Spatial: ça mousse...

Si on peut se réjouir que les regards du grand public se tournent de nouveau vers l’espace, on se gardera tout de même des mystifications d’Elon Musk, Jeff Bezos et autre Richard Branson.

Ils nous font rêver certes, mais il convient de rester rationnel et regarder la réalité en face. Leurs développements technologiques sont d’abord des affaires de milliardaires. Il y a déjà longtemps que les puissances publiques ont arrêté de nous faire rêver, et tout maintenant doit être rentable.

Alors si les gouvernements ne le font plus, il y a de la place pour le privé…

Quelle occasion ! Sauf bien sûr que même les milliardaires ne font pas cela gratuitement : en apparence seulement. Leur fortune, qu’ils utilisent dans leurs fusées et, pour Elon Musk,  dans leurs vaisseaux spatiaux, provient bien sûr de l’exploitation de leurs salariés dont on connaît les conditions de travail. Non seulement ils nous font rêver, mais en plus ils regagnent ainsi un peu de probité auprès du public tout en consolidant leur notoriété. Malins n’est-ce pas ?!

On leur accordera des félicitations, surtout à Elon Musk, pour avoir engagé l’innovation dans le domaine du réutilisable. Même les Russes, longtemps réticents, s’y mettent… Encore faudra-il prouver, sur le long terme, que les fusées réutilisables sont économiquement rentables. On sait qu’Elon Musk a phagocyté le marché des lancements commerciaux et que le reste du Monde a bien du mal à résister. Mais il l’a fait au prix, c’est le mot, de la vente de lancements à l’armée américaine, à des prix surévalués lui permettant ensuite le dumping sur le marché privé. Coup de maître à n’en pas douter.

Examinons maintenant les choses du point de vue technologique.

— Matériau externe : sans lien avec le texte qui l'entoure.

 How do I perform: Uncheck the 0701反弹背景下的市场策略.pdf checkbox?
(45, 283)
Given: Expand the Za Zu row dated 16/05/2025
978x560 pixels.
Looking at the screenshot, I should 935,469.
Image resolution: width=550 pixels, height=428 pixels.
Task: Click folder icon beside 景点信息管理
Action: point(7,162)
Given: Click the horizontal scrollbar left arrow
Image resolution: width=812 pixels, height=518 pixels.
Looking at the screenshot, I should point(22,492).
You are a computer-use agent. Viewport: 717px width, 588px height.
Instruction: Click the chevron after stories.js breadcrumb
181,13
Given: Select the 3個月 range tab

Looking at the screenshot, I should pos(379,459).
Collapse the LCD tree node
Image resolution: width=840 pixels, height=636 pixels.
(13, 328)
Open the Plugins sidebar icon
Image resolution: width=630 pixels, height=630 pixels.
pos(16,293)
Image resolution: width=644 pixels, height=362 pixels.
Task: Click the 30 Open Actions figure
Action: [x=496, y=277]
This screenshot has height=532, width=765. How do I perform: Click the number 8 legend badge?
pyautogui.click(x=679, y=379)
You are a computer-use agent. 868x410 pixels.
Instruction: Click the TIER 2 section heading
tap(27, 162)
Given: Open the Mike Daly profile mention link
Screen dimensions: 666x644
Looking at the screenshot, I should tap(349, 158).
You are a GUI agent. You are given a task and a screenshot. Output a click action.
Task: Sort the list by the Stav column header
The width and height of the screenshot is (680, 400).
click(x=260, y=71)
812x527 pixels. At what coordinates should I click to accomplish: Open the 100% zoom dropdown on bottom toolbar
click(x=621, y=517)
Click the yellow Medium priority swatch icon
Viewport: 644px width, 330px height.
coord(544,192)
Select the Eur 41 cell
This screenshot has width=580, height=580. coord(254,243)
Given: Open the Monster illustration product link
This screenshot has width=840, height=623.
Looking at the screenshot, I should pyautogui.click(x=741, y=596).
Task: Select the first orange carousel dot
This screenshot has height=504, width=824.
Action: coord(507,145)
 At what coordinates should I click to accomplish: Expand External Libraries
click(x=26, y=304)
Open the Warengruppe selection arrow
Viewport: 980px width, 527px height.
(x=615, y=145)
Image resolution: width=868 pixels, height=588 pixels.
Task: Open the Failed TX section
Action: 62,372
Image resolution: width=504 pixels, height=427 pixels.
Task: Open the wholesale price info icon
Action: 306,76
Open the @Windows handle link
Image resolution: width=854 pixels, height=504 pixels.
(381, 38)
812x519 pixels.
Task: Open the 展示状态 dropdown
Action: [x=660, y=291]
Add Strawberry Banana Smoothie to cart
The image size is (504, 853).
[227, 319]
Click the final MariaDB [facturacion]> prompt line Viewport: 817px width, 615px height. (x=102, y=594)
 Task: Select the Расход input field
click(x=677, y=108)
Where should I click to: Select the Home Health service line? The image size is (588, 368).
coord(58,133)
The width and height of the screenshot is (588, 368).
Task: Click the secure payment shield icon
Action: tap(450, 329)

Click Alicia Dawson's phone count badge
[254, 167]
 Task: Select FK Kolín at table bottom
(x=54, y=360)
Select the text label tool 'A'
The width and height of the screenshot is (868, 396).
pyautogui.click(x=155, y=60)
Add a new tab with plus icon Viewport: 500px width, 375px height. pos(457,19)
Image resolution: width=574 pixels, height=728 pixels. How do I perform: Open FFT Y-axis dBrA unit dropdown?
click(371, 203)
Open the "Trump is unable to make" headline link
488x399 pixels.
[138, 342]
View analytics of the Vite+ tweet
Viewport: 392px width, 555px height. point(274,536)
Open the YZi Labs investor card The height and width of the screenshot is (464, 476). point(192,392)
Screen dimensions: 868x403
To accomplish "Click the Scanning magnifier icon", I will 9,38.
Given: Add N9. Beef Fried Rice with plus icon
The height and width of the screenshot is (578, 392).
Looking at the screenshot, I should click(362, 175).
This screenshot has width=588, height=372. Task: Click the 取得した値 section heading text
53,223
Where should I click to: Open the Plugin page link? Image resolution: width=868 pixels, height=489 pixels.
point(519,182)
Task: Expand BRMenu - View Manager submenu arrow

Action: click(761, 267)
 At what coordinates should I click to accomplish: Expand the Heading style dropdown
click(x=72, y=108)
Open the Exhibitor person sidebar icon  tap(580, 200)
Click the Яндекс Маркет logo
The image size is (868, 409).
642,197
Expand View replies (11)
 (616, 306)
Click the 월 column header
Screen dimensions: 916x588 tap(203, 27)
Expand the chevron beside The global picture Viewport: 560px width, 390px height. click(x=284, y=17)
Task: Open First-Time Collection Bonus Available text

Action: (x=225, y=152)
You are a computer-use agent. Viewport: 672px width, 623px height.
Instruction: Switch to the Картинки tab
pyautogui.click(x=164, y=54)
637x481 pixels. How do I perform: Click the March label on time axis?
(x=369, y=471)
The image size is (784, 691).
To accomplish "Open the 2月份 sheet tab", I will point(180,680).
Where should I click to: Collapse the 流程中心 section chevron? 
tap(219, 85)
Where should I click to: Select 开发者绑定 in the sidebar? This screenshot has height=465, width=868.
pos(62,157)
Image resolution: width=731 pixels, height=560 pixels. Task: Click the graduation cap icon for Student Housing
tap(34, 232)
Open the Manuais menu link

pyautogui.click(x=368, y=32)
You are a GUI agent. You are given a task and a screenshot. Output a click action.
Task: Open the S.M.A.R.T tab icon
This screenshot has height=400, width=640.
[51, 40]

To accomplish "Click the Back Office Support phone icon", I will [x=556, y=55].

Là c’est moins enthousiasmant : en réalité si l’on observe plus froidement les choses il y a eu peu d’innovation véritable. Les lanceurs Falcon de SpaceX permettent de récupérer leur premier étage qui revient sur terre (ou sur mer) : une prouesse essentiellement due aux progrès dans d’autres domaines, ici la puissance de l’informatique et de la localisation par satellite (GPS). Quant au vaisseau Dragon, sous une apparence hypermoderne grâce à son look soigné par des art-designers, il utilise les vieilles (et fiables) recettes mises au point dans les années soixante du siècle dernier. Pour son Starship à destination martienne, on attendra de voir…sans doute longtemps. En attendant il fait le buzz avec ses essais souvent non-probants mais qui font l’actualité des passionnés et quelque fois du grand public : Dieu ! Que l’explosion d’un engin au sol est jolie ! Si on ne savait pas que cela est plus ou moins prévu dans les plans de communication on se croirait revenu aux temps passionnants du début de l’ère spatiale…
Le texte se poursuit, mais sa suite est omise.